=== How to complete this task ===
Omit the pictures and copy the entries exactly.

★ ★ ★

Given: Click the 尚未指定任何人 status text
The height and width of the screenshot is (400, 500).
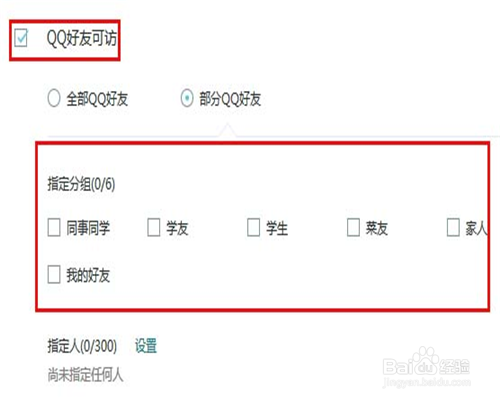Looking at the screenshot, I should pos(85,375).
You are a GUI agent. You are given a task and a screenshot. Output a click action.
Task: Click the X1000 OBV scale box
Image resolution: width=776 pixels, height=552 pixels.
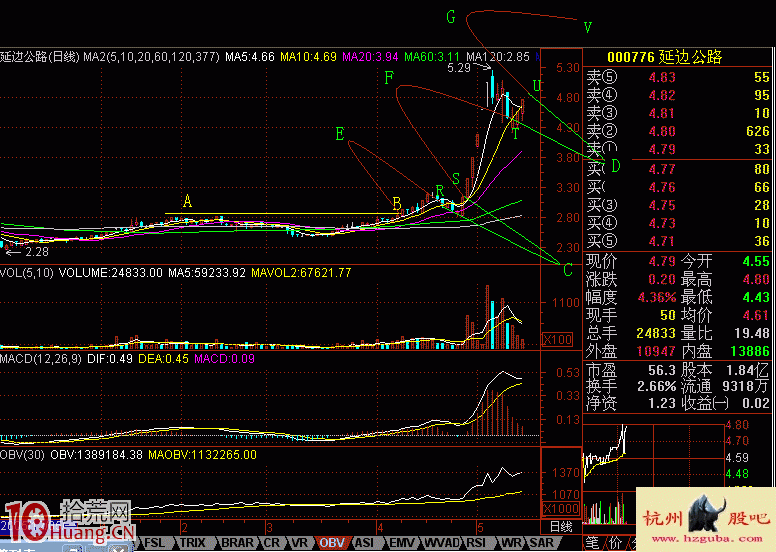point(561,507)
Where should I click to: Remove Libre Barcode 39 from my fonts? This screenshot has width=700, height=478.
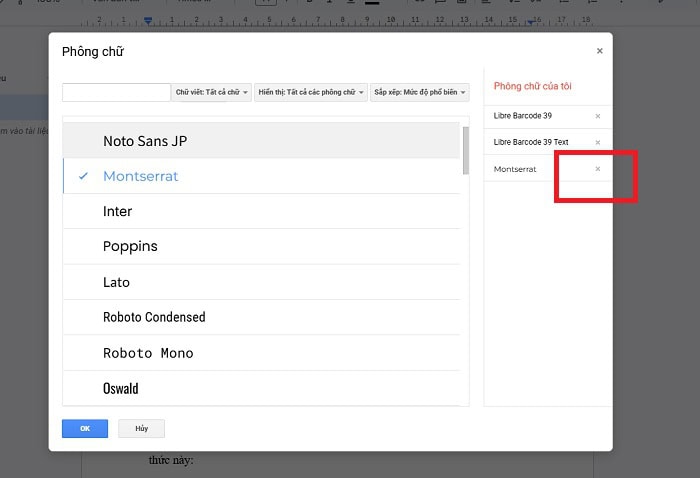598,116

★ ★ ★

=== Solution for this task ===
Given: Click the 尚未指定任何人 status text
The height and width of the screenshot is (400, 500).
Looking at the screenshot, I should pos(85,375).
You are a GUI agent. You are given a task and a screenshot. Output a click action.
Task: Click the X1000 OBV scale box
Image resolution: width=776 pixels, height=552 pixels.
point(561,507)
Where should I click to: Remove Libre Barcode 39 from my fonts? This screenshot has width=700, height=478.
598,116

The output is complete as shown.